La membre travailleuse du Royaume-Uni a d'abord expliqué en quoi consistent les restrictions légales à la liberté syndicale. L'article 174 de la loi (codifiée) sur les relations de travail oblige les syndicats à accepter en tant que membres des gens qui sont affiliés à des partis politiques d'extrême droite dont les options répugnent à la majorité de leurs adhérents. Les syndicats ne sont pas autorisés à les expulser à moins qu'ils aient personnellement adopté une conduite contraire à leurs règlements ou à leurs politiques. De plus, comme l'a signalé le gouvernement, tout progrès en la matière a été bloqué par une décision de la Cour européenne des droits de l'homme. A vrai dire, les propositions du gouvernement ne portent que sur des changements mineurs qui ne sont pas de nature à régler le problème et ne permettraient pas de garantir un respect total de la convention no 87.

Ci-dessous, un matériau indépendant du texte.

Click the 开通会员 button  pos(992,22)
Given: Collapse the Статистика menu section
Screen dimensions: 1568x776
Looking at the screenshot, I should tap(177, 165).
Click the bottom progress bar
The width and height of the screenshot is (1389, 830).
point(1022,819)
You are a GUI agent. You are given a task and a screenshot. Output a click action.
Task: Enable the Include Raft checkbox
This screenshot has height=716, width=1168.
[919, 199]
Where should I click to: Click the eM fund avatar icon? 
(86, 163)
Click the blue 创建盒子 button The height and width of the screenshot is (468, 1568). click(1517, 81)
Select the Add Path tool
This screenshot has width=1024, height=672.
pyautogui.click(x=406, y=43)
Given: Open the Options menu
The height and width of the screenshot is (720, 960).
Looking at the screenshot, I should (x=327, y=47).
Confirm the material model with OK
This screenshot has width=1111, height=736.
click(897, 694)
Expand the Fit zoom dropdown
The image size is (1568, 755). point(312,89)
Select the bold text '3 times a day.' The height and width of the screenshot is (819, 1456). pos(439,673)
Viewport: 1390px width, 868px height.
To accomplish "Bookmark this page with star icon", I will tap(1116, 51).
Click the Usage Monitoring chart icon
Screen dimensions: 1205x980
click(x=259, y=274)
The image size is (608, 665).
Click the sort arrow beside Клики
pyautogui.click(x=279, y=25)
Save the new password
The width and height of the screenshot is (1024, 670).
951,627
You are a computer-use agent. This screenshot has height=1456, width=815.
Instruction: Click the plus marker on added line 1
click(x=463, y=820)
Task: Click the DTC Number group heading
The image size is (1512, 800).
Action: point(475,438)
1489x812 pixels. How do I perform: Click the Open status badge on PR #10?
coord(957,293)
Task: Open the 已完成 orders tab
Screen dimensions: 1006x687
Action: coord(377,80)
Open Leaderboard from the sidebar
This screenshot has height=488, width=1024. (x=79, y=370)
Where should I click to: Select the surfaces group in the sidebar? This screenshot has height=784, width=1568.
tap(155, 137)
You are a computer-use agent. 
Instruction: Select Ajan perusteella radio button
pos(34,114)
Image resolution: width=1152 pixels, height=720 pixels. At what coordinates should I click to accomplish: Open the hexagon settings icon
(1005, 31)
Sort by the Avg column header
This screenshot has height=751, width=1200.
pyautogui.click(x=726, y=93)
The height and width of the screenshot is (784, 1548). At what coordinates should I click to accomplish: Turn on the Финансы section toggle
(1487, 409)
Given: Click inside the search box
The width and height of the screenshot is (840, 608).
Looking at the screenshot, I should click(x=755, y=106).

L'article 3 de la convention prévoit que les syndicats ont le droit d'élaborer leurs statuts sans l'intervention des autorités publiques. La position que cherche à défendre le gouvernement est qu'un syndicat ne peut prendre de mesures disciplinaires à l'encontre d'un membre qui refuse de participer à une action collective décidée de manière démocratique par le syndicat. Il s'agit là d'une infraction grave à la convention no 87 dans la mesure où elle remet en cause le but premier de tout syndicat indépendant, à savoir la promotion et la protection des intérêts collectifs de ses membres. La défense de ces intérêts collectifs est organisée à la suite de décisions démocratiques auxquelles participent toutes les personnes concernées. Le fait qu'un syndicat ne soit pas en mesure de faire appliquer ces décisions par des mesures disciplinaires ou en expulsant ceux qui refusent de s'y soumettre constitue une attaque majeure remettant en cause sa capacité à fonctionner.

En dehors des syndicats, la loi britannique n'oblige aucune autre association à admettre dans ses rangs des personnes qui adhèrent à des positions en opposition totale avec celles de l'association et de ses membres. On peut citer l'exemple d'une association de protection des animaux hostile à la chasse qui avait décidé d'exclure tous ceux qui y étaient favorables. Cette association a été traînée en vain devant les tribunaux. Rien ne justifie de traiter les organisations syndicales différemment sur le plan juridique de toute autre organisation composée de membres.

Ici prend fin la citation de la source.